In addition to such payment, to the extent that Employee or any of
Employee's dependent's may be covered under the terms of any
medical and dental plans of the Company for active employees
immediately prior to the termination, the Employer will provide
the Employee and those dependents with equivalent coverages for a
period not to exceed thirty-six (36) months from the termination.
The coverages may be procured directly by the Employer apart from,
and outside of the terms of the plans themselves, provided that
the Employee and the Employee's dependents comply with all of the
conditions of the medical or dental plans. In consideration for
these benefits, the Employee must make contributions equal to
those required from time to time from employees for equivalent
coverages under the medical or dental plans.
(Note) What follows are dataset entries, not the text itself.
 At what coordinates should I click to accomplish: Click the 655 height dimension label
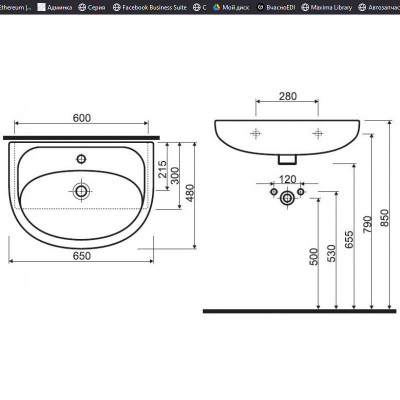[x=349, y=240]
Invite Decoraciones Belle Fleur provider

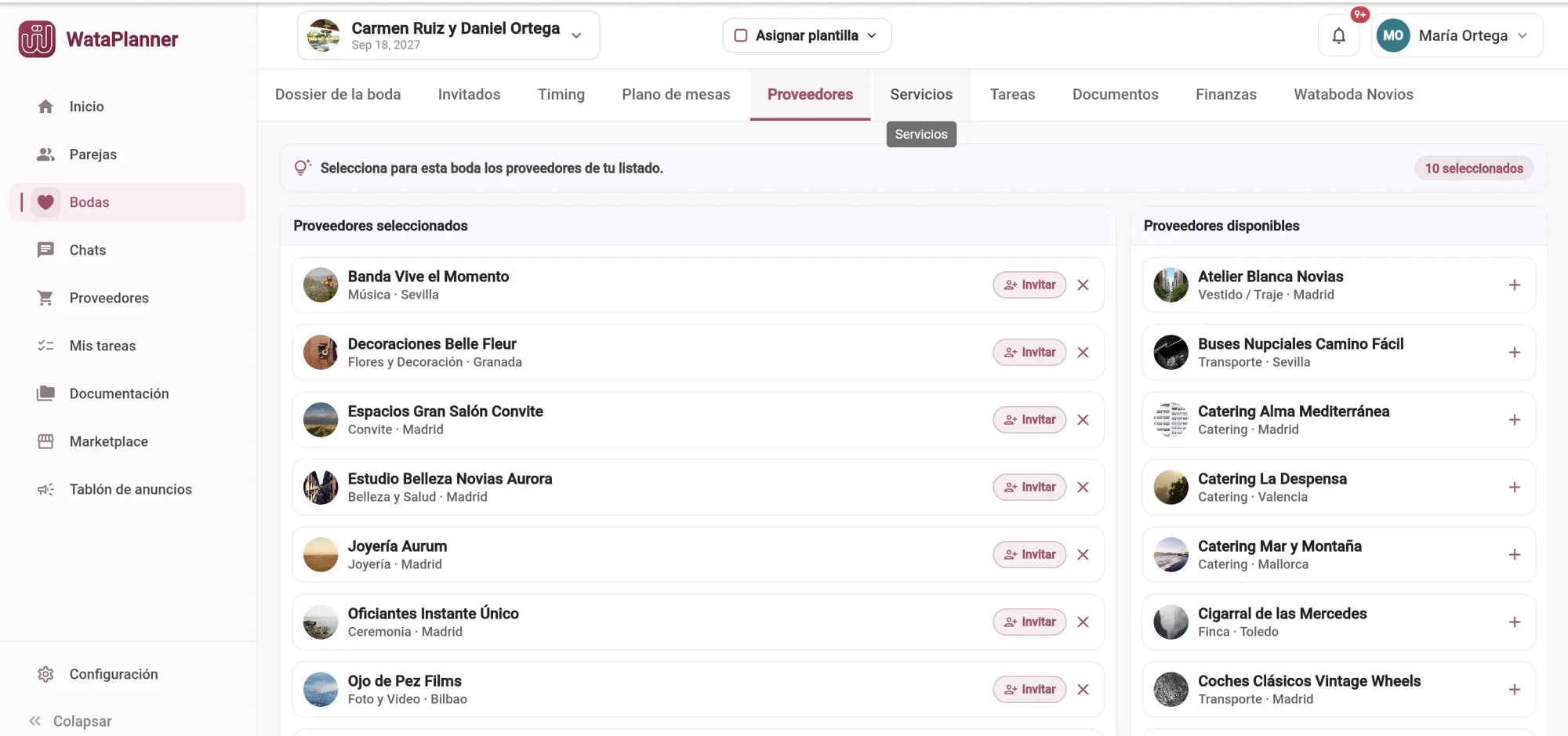(1029, 352)
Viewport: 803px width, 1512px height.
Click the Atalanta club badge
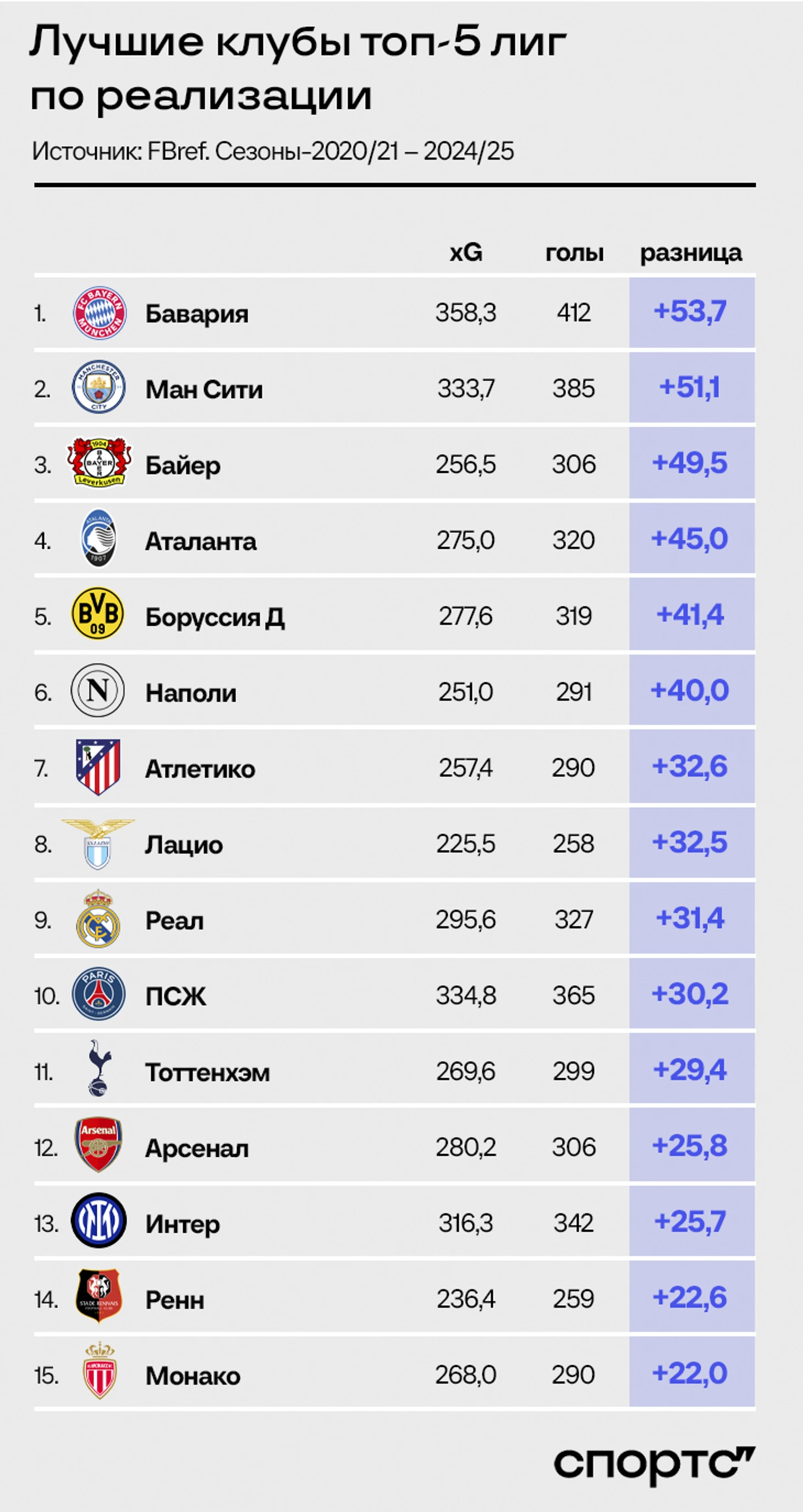pyautogui.click(x=98, y=538)
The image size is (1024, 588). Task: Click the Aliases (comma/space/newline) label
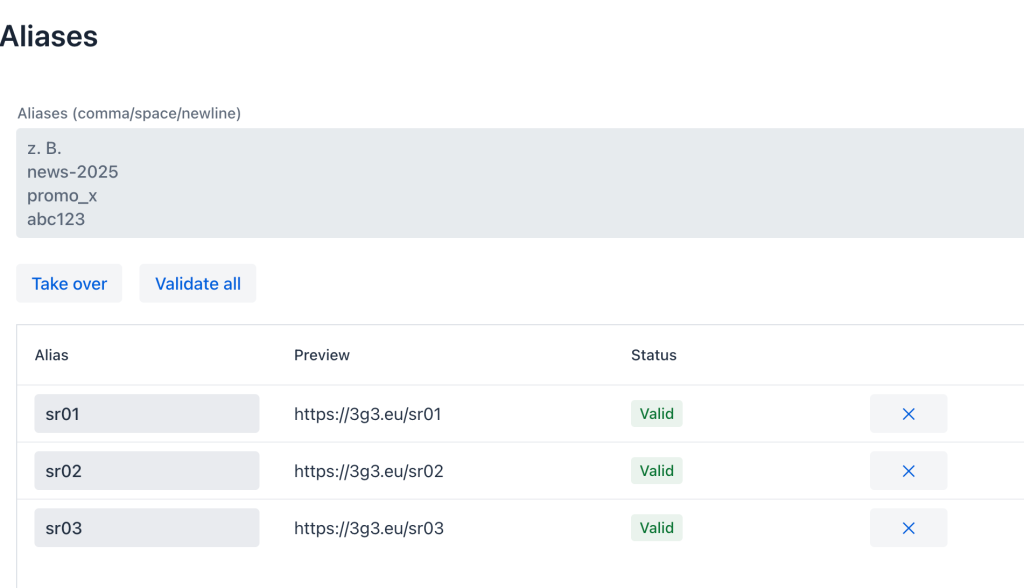129,113
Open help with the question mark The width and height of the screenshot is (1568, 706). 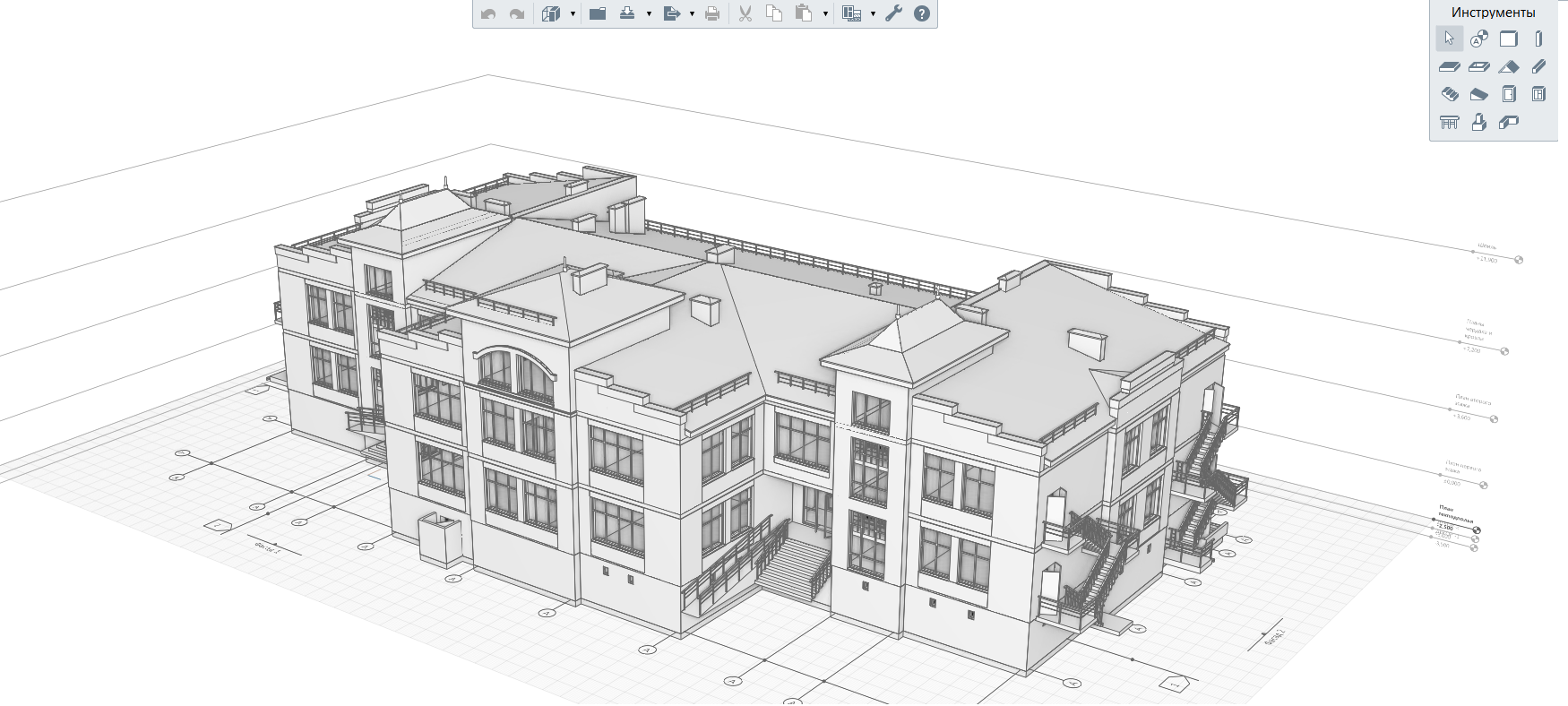[922, 13]
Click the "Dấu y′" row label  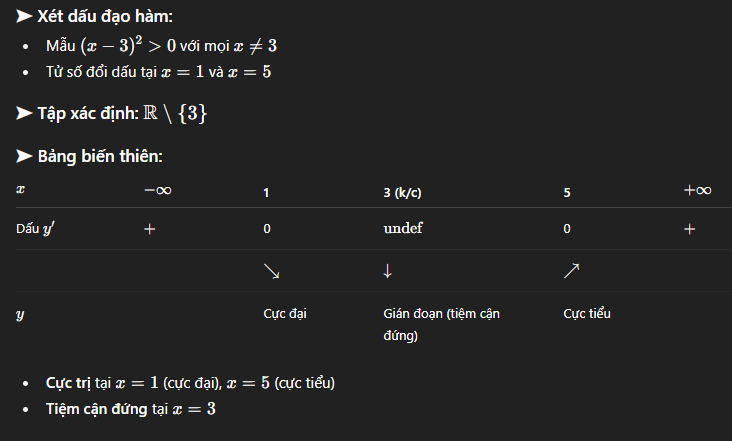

(e) Following a Change in Control, Employee's base annual salary for
the remaining term of this Agreement shall be no less than his or
her base salary immediately prior to the date of the Change in
Control. Employer may, in its discretion, periodically increase
the base salary and/or grant a bonus or other compensation or
benefits to Employee, during the term of this Agreement. Employer
may not, however, reduce Employee's base salary during the term of
this Agreement.
(f) A "Change in Control"shall occur if during the Term of this
Agreement:
(i) Any "person," as such term is used in Sections 13(d) and
14(d) of the Securities Exchange Act of 1934, as amended (the
"Exchange Act") (other than PGC or PGE, any trustee or other
fiduciary holding securities under an employee benefit plan
of PGC or PGE, or any Employer owned, directly or indirectly,
by the stockholders of PGC or PGE in substantially the same
proportions as their ownership of stock of PGC or PGE), is or
becomes the "beneficial owner" (as defined in Rule 13d-3
under the Exchange Act), directly or indirectly, of
securities representing thirty percent (30%) or more of the
combined voting power of PGC's or PGE's then outstanding
voting securities;
(ii) During any period of two consecutive years (not including any
period prior to the execution of this Agreement), individuals
who at the beginning of such period constitute the Board of
Directors of Portland General Employer ("PGC Board"), and any
new director (other than a director designated by a person
who has entered into an agreement with PGC to effect a
transaction described in clause (a), (c) or (d) of this
Paragraph) whose election by the PGC Board
Page 8
or nomination for election by PGC's stockholders was approved
by a vote of at least two-thirds (2/3) of the directors then
still in office who either were directors as of the beginning
of the period or whose election or nomination for election
was previously so approved, cease for any reason to
constitute at least a majority thereof;
(iii) The stockholders of PGC or PGE approve a merger or consolidation
of PGC or PGE with any other corporation, other than (a) a
merger or consolidation which would result in the voting
securities of PGC or PGE outstanding immediately prior thereto
continuing to represent (either by remaining outstanding or by
being converted into voting securities of the surviving entity)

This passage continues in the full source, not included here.